И я вспоминаю, что мы незнакомы, и еще осознаю как выгляжу: залепленный марлей глаз, расходящиеся из-под повязки красочные припухшие кровоподтеки.
– Мэм, я – детектив Генри Пэлас из полиции Конкорда, – представляюсь я. – Боюсь, что нам…
Но дверь уже закрывается, слышно звяканье цепочки, и сразу дверь распахивается широко.
– Хорошо, – одобряет она и стоически кивает, словно всегда знала, что этот день придет. – Хорошо.
Она принимает у меня пальто и указывает на то самое пухлое голубое кресло, в котором я сидел прошлый раз. Я привычно достаю тетрадь, а она тем временем объясняет, что мужа нет дома, он задержался на работе. Такое время, что кто-то из них непременно задерживается на работе. Эрику Литтлджону теперь почти каждый вечер приходится проводить полуофициальные богослужения неопределенной конфессии. Приходит так много сотрудников, что он закрыл часовенку в подвале и занял конференц-зал наверху.
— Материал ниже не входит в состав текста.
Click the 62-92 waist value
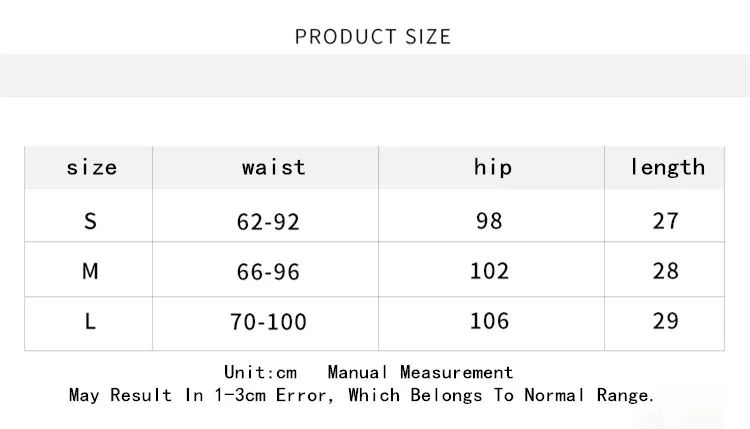 268,222
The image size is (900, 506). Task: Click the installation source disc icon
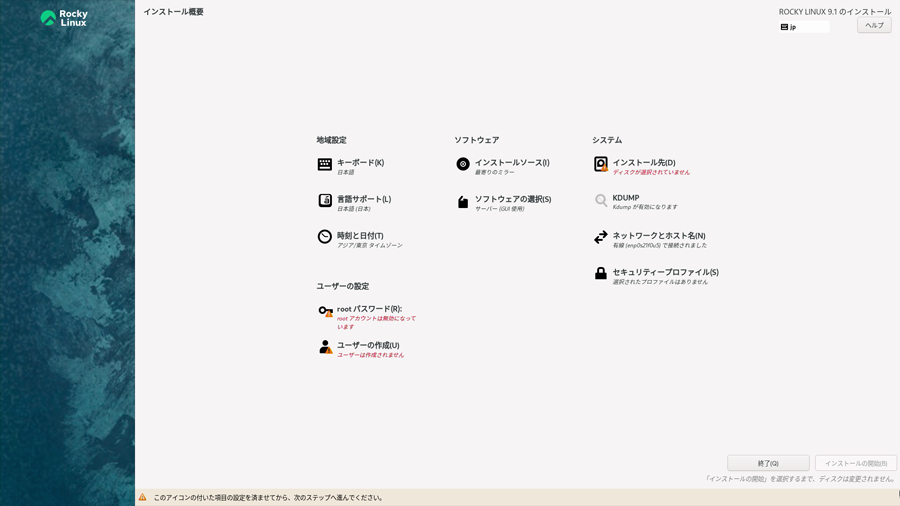click(463, 165)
София говорит, лишь бы не молчать. Это последняя целеустремленная попытка уклониться от разговора. Я наблюдаю за ней и думаю, что вот такой взгляд, наверно, был у Питера при жизни: осторожный, вдумчивый, расчетливый и чуточку грустный.
Я улыбаюсь и ерзаю в кресле. Так и быть, дам ей выговориться, а потом можно будет задать свой вопрос. Это не столько вопрос, сколько констатация факта.
– Вы дали ему свою рецептурную печать.
Она долго рассматривает коврик, бесконечное плетение тонкого узора, затем поднимает глаза на меня:
– Он ее украл.
– А, – говорю я, – ясно.
Пока в больнице целый час занимались моим лицом, я думал над этим вопросом. Догадался, но все равно был неуверен. Пришлось спросить новую знакомую, доктора Вилтон: имеют ли акушерки право выписывать рецепты?
Оказалось, имеют.
– Надо было раньше вам сказать. Извините.
За широкой балконной дверью я вижу Кайла и еще одного мальчугана. Оба в лыжных комбинезонах и в сапожках, возятся с телескопом. Двор залит нездешним, ярким светом прожекторов. Прошлой весной, когда шансы на столкновение еще выглядели ничтожными, все увлеклись астрономией, выучили названия планет, их орбиты и расстояния друг до друга. Так после 11 сентября все узнали, какие в Афганистане есть провинции, разницу между шиитами и суннитами. Кайл с приятелем превратили трубу телескопа в меч, по очереди посвящают друг друга в рыцари, преклоняют колени и хихикают под ранней луной.